In the world of language models (LLMs), making mistakes is a human trait they’ve also learned. But, similar to humans, LLMs often fail at pinpointing and correcting their flaws. Enter the concept of self-correction: the alleged magic formula that promises to transform LLMs into infallible problem solvers.
Talking about mistakes, never before has the spotlight shone so brightly on them in the natural language processing (NLP) arena. As we delved into this untrodden path, we wanted to see if LLMs could find logical mistakes in Chain-of-Thought (CoT) style reasoning. The not-so-surprising result? LLMs struggle with even simple errors, a deafening echo of prior findings.

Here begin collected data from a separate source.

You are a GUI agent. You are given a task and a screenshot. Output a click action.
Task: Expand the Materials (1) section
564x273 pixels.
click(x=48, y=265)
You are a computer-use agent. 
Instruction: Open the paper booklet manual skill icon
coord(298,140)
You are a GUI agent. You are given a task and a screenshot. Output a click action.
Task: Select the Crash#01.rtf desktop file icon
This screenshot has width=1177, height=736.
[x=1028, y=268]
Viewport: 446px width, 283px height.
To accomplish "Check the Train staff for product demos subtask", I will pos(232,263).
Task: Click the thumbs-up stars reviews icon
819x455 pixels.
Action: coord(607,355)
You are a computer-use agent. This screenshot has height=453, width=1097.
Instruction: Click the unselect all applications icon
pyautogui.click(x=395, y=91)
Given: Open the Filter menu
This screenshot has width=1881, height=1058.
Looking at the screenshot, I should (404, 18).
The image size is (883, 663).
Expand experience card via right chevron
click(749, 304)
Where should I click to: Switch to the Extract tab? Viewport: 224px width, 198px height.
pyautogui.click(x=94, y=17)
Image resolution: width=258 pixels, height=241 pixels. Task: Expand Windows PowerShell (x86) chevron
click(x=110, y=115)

It’s often a human tendency to believe that if we can’t identify a mistake in our reasoning, we must have arrived at the correct answer. But, unfortunately, for LLMs, this assumption doesn’t hold the fort. Our dataset of 85% incorrect traces and 15% correct traces proved that mistake-finding alone isn’t indicative of correctness.
Backtracking, however, seems to hold the promise of correction. By identifying the mistake location and producing alternative generation methods, LLMs demonstrated a significant capability to correct errors. This method outshone the traditional self-correction approaches, showing more gains than losses—an alluring prospect in the NLP world.
Finally, the fine-tuned reward model’s performance on unseen tasks offered a glimmer of hope. This smaller model, independent of the generator LLM, held the promise of leveraging backtracking and improving accuracy on any task.